Compared to terrestrial applications, underwater wireless power transmission presents unique challenges and considerations. This includes dealing with different transmission media and environmental factors. We propose a new technology tailored for underwater environments, taking into account factors such as coil design, frequency selection, and power transmission efficiency under different conditions. Based on the analysis of the principles of the MCR-WPT system, this paper established a mathematical model, analyzed the changes in self-inductance and mutual inductance of underwater coils, and made corrections to the model.

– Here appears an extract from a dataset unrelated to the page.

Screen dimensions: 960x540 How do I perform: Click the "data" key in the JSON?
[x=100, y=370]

Theoretical analysis and experimental verification of its transmission characteristics were then conducted, yielding the following important conclusions:

• Initially, a mathematical model of the traditional MCR-WPT system was established. It was then analyzed to determine the differences in self-inductance and mutual inductance underwater compared to in air. When the input frequency is within the MHz range, the values in these two mediums are very similar. After considering the eddy current loss in seawater, the traditional mathematical model was corrected. The corrected underwater model shows that the trend in transmission characteristics of the underwater system is consistent with that in air, laying the foundation for future analysis of transmission characteristics using traditional model performance indicators.
• The transmission characteristics of the MCR-WPT system were analyzed. It was found that as the resonant frequency continuously increases, the system’s output power first increases and then decreases, while the transmission efficiency remains almost unchanged after reaching a certain value. The system’s transmission performance is better the closer the input frequency is to the resonant frequency. In studying the system load, the optimal load for maximizing system output power was identified, but the load that maximizes transmission efficiency is different from this optimal load.

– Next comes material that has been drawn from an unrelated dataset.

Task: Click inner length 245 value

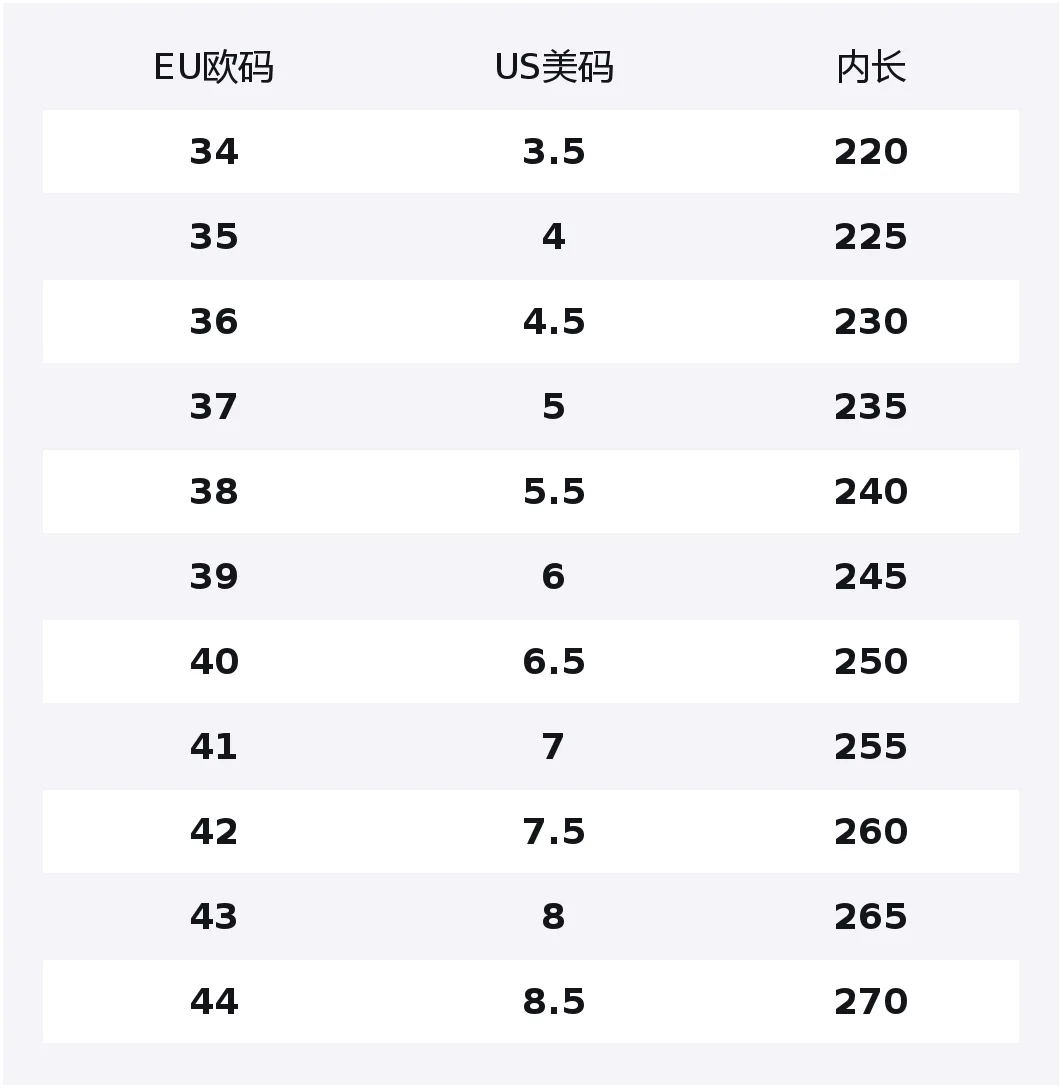Action: 871,577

• An experimental platform was built. Experiments on the system’s input frequency characteristics and load characteristics were conducted. Experimental data were obtained and compared with simulation analysis data, confirming the validity of the results obtained in the previous study. In the experiment examining input frequency characteristics, the system’s output power reached a maximum of 15.09 W at an input frequency of 96 kHz, and the transmission efficiency reached a peak of 89.35% at an input frequency of 98 kHz. During the load characteristic experiment, the output power achieved a peak value of 14 W when the load was approximately 16 Ω. Both simulation data and experimental data show that the condition for achieving maximum output power is when the system operates at the resonant frequency and both ends of the circuit are matched. To optimize the system’s transmission characteristics, appropriate selection of various parameters in the circuit is necessary. Our research results can help us better select parameters to achieve high transmission efficiency, provide theoretical basis and technical support for the development of resonant underwater wireless power transmission systems, address the unique challenges faced by underwater wireless energy transmission, and promote its widespread adoption in practical applications, promoting exploration and development in the deep-sea field.